§ DIRECTIONS FOR THIS TASK: Each record has to be repeated exactly as given.

§ DATA FOR ANALYSIS:
>>>

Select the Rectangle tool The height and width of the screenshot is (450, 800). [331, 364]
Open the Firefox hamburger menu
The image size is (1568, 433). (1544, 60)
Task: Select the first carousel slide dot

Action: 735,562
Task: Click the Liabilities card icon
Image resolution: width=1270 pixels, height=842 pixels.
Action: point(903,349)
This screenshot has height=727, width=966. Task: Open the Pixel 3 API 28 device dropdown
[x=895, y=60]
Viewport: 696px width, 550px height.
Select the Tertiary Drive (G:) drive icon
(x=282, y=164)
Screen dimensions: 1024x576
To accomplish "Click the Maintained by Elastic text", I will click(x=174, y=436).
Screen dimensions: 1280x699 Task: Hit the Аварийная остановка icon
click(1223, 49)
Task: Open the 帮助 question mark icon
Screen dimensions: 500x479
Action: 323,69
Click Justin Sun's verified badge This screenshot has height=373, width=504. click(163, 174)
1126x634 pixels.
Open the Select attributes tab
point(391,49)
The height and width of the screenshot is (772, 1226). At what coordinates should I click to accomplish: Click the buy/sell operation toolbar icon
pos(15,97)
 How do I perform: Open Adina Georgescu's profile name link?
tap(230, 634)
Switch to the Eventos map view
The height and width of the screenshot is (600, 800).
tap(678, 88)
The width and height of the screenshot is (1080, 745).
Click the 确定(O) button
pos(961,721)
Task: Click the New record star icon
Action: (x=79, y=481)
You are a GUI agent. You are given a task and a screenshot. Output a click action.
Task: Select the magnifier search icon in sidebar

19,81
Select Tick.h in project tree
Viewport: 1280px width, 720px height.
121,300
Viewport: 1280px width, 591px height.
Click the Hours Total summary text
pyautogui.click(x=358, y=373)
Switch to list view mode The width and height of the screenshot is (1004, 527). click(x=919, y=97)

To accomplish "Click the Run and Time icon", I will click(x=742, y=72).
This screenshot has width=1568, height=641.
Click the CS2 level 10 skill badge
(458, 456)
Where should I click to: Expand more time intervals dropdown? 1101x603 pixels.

<<<

§ WRITTEN ANSWER:
Select the Rectangle tool The height and width of the screenshot is (450, 800). [331, 364]
Open the Firefox hamburger menu
The image size is (1568, 433). (1544, 60)
Task: Select the first carousel slide dot

Action: 735,562
Task: Click the Liabilities card icon
Image resolution: width=1270 pixels, height=842 pixels.
Action: point(903,349)
This screenshot has height=727, width=966. Task: Open the Pixel 3 API 28 device dropdown
[x=895, y=60]
Viewport: 696px width, 550px height.
Select the Tertiary Drive (G:) drive icon
(x=282, y=164)
Screen dimensions: 1024x576
To accomplish "Click the Maintained by Elastic text", I will click(x=174, y=436).
Screen dimensions: 1280x699 Task: Hit the Аварийная остановка icon
click(1223, 49)
Task: Open the 帮助 question mark icon
Screen dimensions: 500x479
Action: 323,69
Click Justin Sun's verified badge This screenshot has height=373, width=504. click(163, 174)
1126x634 pixels.
Open the Select attributes tab
point(391,49)
The height and width of the screenshot is (772, 1226). At what coordinates should I click to accomplish: Click the buy/sell operation toolbar icon
pos(15,97)
 How do I perform: Open Adina Georgescu's profile name link?
tap(230, 634)
Switch to the Eventos map view
The height and width of the screenshot is (600, 800).
tap(678, 88)
The width and height of the screenshot is (1080, 745).
Click the 确定(O) button
pos(961,721)
Task: Click the New record star icon
Action: (x=79, y=481)
You are a GUI agent. You are given a task and a screenshot. Output a click action.
Task: Select the magnifier search icon in sidebar

19,81
Select Tick.h in project tree
Viewport: 1280px width, 720px height.
121,300
Viewport: 1280px width, 591px height.
Click the Hours Total summary text
pyautogui.click(x=358, y=373)
Switch to list view mode The width and height of the screenshot is (1004, 527). click(x=919, y=97)

To accomplish "Click the Run and Time icon", I will click(x=742, y=72).
This screenshot has width=1568, height=641.
Click the CS2 level 10 skill badge
(458, 456)
Where should I click to: Expand more time intervals dropdown? 1101x603 pixels.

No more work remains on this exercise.